Как я показал в этом разделе, основываясь на предыдущей дискуссии, мы можем пойти дальше. Мессианство и предполагаемое им отождествление с Израилем, как его задумал ГОСПОДЬ, стояли в центре самопонимания Иисуса.

5. Вывод: Иисус и возвращение из плена

Иисус считал себя средоточием народа ГОСПОДА, возвратившегося из плена народа, народа обновленного Завета, народа, который ныне обретет прощение грехов. Он воплотил то, что возвещал. Он был истинным толкователем Торы, истинным строителем Храма, истинным глашатаем Премудрости.

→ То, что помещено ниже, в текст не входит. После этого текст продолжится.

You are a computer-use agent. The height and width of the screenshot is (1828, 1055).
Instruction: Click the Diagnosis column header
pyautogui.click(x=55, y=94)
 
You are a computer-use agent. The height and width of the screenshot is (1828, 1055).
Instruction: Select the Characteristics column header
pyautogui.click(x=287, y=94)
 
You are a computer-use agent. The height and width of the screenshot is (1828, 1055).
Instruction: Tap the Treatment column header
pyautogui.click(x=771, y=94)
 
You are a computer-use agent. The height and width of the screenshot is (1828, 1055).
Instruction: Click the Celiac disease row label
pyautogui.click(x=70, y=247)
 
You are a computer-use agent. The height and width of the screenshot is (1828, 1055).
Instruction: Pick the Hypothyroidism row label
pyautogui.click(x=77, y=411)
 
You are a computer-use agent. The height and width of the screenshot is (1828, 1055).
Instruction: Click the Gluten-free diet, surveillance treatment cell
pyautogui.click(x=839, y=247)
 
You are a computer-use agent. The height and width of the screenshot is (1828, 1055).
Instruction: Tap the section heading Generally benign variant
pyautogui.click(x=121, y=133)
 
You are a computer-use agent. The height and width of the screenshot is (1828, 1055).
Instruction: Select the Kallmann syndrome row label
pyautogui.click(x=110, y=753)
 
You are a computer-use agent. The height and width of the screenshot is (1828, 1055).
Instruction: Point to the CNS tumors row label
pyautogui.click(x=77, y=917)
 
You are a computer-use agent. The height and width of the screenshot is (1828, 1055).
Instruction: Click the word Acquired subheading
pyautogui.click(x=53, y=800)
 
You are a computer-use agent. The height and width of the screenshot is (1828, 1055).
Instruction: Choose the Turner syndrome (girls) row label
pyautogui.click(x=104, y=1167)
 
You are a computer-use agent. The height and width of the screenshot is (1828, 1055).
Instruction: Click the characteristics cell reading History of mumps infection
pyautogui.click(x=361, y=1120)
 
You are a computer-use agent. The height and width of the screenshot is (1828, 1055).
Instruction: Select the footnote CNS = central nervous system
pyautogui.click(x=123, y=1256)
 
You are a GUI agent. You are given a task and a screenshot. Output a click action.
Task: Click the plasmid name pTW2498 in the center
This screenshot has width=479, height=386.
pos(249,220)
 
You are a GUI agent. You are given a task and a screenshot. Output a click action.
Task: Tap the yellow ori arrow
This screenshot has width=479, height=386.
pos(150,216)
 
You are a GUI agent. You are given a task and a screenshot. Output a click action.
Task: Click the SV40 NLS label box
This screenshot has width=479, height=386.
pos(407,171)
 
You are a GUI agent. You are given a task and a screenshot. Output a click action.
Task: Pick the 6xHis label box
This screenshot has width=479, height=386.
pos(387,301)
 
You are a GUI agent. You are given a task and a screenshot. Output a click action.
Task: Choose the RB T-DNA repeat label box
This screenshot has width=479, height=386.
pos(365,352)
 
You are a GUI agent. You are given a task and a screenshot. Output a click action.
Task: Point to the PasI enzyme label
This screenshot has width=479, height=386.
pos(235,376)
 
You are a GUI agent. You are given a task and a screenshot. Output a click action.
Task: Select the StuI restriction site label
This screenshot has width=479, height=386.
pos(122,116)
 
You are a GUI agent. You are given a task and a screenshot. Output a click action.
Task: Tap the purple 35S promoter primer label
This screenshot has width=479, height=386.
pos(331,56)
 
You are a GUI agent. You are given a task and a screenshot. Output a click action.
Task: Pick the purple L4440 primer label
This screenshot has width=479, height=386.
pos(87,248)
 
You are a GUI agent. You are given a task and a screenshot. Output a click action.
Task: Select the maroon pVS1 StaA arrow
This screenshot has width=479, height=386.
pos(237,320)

Поразительные притязания! Иисус не хотел быть царем вроде хасмонеев или иродиан, хотя Ирод вполне мог ему это приписывать. И даже не царем того типа, которым хотели стать Иуда Галилеянин, Симон Бар–Гиора или Симеон Бен–Косиба, хотя некоторые ученики Иисуса вполне могли этого ждать, и по обвинению в этом Иисус был казнен. Он считал себя Мессией, но понятие мессианства он подверг переосмыслению. Иисус воспользовался рядом мотивов популярных мессианских чаяний и создал из них принципиально новую и необычную концепцию. Его мессианство достаточно напоминало мессианство популярных представлений, чтобы его казнили, а первые ученики увидели в его воскресении именно подтверждение его мессианства. Однако в нем была и своя глубочайшая специфика: все, от близких учеников до первосвященников, в какой–то мере истолковали намерения Иисуса неверно; кроме того, движение, возникшее после воскресения, хотя и называлось мессианским[1909], в своей программе и в своем образе жизни не походило на прочие мессианские движения. Если Иисус был Мессией, то Мессией совершенно особым. Но он претендовал именно на мессианство.

Переосмысленное Иисусом понятие мессианства соотносилось с его действиями (глава 5), рассказами (главы 6 8) и символами (глава 9). Оно было главным ответом на ключевые вопросы о Царстве (глава 10). Оно указывало на совершенно неожиданное исполнение израильской судьбы. Иисус пришел как представитель народа ГОСПОДА, чтобы положить конец плену, обновить Завет и простить грехи. В I веке многие считали, что для этого Мессия должен отправиться в Иерусалим, победить в битве силы зла и воцариться как праведный царь. Иисус избрал именно такую стратегию. Однако, как он намекнул Иакову и Иоанну, он имел в виду иную битву и иной престол. К этой темной теме мы сейчас и обратимся.